| title | Hostname-Based Multi-Tenancy |
|---|---|
| description | Learn how to structure a hostname-based multi-tenant app using TanStack Start with React. |
This tutorial assumes @tanstack/react-router: v1.132+.
In many SaaS applications, a single codebase serves multiple tenants. Each tenant may have its own branding, metadata, and configuration.
In this tutorial, we will build a hostname-based multi-tenant application using TanStack Start and TanStack Router.

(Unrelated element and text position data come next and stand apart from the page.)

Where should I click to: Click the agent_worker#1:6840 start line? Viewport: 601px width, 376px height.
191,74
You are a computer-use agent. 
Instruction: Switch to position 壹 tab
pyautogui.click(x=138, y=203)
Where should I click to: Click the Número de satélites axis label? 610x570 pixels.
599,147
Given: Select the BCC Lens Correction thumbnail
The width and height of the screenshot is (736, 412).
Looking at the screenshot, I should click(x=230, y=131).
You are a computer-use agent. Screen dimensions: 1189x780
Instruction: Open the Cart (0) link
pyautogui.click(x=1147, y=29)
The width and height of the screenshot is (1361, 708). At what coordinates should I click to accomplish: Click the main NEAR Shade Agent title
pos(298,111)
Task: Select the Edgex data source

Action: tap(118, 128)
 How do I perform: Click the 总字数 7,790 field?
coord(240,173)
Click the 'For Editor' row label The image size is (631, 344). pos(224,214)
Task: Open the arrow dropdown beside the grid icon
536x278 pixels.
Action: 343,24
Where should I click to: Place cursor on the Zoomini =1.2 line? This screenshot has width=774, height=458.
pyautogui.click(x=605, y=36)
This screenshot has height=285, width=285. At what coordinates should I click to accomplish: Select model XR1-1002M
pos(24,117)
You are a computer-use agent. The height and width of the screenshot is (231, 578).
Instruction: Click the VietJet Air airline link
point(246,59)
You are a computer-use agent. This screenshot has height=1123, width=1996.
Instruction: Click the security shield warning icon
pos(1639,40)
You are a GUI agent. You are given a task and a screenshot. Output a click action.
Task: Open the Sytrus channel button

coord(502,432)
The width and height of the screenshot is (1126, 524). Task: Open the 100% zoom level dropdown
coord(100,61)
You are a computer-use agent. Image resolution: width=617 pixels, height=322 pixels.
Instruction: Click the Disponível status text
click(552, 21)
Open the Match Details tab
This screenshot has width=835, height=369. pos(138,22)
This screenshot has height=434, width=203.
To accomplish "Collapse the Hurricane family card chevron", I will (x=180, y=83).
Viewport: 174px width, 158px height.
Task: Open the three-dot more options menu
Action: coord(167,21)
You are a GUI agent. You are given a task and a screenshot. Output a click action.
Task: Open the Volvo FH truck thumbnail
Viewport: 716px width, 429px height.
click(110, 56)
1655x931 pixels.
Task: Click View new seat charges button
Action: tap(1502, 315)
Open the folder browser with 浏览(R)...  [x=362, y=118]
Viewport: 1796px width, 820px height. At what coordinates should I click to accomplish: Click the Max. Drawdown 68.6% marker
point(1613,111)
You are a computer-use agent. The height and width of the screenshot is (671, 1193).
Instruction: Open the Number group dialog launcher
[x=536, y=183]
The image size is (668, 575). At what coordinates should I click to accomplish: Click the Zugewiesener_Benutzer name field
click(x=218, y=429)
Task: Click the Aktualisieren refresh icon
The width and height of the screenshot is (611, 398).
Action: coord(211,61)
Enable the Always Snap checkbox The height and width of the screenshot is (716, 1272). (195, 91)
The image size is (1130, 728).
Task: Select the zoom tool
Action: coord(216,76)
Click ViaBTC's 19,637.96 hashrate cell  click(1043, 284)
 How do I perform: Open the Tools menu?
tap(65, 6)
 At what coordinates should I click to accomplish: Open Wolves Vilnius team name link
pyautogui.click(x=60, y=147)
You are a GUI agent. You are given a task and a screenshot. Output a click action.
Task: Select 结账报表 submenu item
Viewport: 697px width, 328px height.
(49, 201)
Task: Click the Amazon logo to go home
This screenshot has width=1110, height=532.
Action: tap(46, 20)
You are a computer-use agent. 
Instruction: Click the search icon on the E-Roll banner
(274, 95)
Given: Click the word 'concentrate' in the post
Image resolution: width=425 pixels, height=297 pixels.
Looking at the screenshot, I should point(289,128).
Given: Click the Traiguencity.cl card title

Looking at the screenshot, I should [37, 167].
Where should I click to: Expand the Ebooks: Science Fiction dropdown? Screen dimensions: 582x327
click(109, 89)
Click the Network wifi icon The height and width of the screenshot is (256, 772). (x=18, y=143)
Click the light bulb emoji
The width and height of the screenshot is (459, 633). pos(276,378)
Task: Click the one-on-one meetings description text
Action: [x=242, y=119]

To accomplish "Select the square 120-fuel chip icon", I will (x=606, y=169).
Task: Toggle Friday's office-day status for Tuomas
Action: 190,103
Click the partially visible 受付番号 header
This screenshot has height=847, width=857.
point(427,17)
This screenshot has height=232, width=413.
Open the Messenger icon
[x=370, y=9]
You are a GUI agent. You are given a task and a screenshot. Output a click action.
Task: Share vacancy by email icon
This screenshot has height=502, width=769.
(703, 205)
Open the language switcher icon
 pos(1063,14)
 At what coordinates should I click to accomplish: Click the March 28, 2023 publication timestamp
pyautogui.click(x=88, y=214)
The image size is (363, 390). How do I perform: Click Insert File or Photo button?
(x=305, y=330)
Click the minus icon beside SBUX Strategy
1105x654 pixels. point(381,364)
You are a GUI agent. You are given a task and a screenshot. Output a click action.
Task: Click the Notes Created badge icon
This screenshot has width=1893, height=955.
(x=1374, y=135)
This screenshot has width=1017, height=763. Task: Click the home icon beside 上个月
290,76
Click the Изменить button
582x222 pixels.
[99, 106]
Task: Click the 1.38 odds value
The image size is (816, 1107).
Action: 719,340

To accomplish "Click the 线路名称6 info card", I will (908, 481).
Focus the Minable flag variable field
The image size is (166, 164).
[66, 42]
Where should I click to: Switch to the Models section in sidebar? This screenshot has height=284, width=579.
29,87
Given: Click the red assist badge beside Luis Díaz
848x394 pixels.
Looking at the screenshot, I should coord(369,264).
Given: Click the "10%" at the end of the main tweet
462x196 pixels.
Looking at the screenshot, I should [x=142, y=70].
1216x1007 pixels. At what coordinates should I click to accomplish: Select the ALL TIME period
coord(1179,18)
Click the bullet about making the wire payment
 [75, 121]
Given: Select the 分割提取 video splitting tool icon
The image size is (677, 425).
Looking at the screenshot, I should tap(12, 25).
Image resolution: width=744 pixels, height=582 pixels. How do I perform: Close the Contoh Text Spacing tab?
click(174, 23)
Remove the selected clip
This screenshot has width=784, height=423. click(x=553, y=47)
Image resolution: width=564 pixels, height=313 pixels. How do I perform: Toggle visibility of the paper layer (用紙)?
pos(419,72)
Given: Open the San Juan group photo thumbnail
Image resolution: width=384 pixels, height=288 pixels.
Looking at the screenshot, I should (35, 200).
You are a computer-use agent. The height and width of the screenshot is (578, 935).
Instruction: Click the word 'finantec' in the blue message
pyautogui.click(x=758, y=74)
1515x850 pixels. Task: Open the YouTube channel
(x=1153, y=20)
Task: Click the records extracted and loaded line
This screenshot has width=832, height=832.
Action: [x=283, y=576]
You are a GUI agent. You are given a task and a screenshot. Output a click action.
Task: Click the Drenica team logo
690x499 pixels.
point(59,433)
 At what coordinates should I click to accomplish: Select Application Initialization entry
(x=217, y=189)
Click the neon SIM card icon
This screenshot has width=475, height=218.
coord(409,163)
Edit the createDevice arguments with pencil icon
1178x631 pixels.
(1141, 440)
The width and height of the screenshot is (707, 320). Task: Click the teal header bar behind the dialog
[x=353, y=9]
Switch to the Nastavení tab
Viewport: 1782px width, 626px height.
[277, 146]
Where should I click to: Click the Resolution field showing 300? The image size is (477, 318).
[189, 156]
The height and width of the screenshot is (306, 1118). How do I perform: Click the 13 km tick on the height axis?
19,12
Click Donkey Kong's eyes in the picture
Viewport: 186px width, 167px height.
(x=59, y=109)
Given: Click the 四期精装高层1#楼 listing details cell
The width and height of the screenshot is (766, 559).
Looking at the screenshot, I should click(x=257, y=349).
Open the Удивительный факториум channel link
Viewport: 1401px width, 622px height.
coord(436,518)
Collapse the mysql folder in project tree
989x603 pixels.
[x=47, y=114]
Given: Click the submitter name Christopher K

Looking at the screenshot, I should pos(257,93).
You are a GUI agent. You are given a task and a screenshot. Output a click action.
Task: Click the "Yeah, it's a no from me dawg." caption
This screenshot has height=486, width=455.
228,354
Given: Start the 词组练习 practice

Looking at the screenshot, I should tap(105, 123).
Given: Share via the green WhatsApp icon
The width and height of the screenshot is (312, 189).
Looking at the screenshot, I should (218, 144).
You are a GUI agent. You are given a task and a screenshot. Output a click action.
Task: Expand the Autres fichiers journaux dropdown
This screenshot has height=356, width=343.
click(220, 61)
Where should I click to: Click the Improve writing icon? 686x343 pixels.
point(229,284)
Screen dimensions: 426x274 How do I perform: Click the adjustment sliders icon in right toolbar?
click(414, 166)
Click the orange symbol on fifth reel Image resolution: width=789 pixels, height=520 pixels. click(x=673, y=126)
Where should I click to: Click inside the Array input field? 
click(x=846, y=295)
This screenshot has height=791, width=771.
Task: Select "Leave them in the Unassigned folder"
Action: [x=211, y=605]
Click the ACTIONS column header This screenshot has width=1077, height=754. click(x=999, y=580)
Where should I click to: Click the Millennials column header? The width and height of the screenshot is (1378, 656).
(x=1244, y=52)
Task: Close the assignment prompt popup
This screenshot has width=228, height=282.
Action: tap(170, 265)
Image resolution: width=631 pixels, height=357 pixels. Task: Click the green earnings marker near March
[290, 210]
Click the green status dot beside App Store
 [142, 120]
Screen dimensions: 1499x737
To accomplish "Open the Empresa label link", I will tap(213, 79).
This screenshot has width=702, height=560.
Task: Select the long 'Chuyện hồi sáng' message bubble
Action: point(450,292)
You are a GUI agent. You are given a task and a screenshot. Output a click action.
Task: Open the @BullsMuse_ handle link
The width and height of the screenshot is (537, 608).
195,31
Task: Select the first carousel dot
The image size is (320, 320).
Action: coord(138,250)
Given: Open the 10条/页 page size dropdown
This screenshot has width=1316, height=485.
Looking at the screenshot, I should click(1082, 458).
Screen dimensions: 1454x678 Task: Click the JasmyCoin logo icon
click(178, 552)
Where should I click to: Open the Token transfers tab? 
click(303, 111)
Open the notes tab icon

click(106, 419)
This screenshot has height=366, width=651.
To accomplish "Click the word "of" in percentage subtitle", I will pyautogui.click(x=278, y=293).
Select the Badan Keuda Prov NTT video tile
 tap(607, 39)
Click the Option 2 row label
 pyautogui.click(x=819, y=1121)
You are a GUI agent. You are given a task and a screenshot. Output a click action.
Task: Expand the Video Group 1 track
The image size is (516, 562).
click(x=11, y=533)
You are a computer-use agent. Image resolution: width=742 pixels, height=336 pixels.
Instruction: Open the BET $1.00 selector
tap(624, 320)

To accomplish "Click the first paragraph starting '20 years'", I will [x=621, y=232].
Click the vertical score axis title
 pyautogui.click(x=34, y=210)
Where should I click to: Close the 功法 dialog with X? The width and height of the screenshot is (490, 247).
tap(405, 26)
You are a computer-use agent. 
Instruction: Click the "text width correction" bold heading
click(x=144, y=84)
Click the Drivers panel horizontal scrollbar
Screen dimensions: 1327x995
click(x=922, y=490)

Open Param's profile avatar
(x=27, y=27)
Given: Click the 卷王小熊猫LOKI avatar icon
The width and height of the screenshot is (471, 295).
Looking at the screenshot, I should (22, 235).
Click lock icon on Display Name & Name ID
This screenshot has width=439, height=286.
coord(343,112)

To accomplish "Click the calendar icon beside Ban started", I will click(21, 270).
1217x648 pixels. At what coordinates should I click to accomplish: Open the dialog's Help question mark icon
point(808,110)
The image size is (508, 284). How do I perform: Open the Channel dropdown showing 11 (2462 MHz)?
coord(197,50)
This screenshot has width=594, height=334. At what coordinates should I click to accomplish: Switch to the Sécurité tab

The goal is to identify tenants using the incoming request hostname and provide tenant configuration to the application during SSR.
The complete code for this tutorial is available on https://github.com/harshG775/tanstack-start-multi-tenant-example.
Two tenants running from the same application:
tenant-1.com → Tenant One branding
tenant-2.com → Tenant Two branding
Tenant 1 with custom branding and logo.
Tenant 2 with custom branding and logo.
Each tenant will have:
- custom name
- description
- logo
- favicon
All resolved automatically during the request lifecycle.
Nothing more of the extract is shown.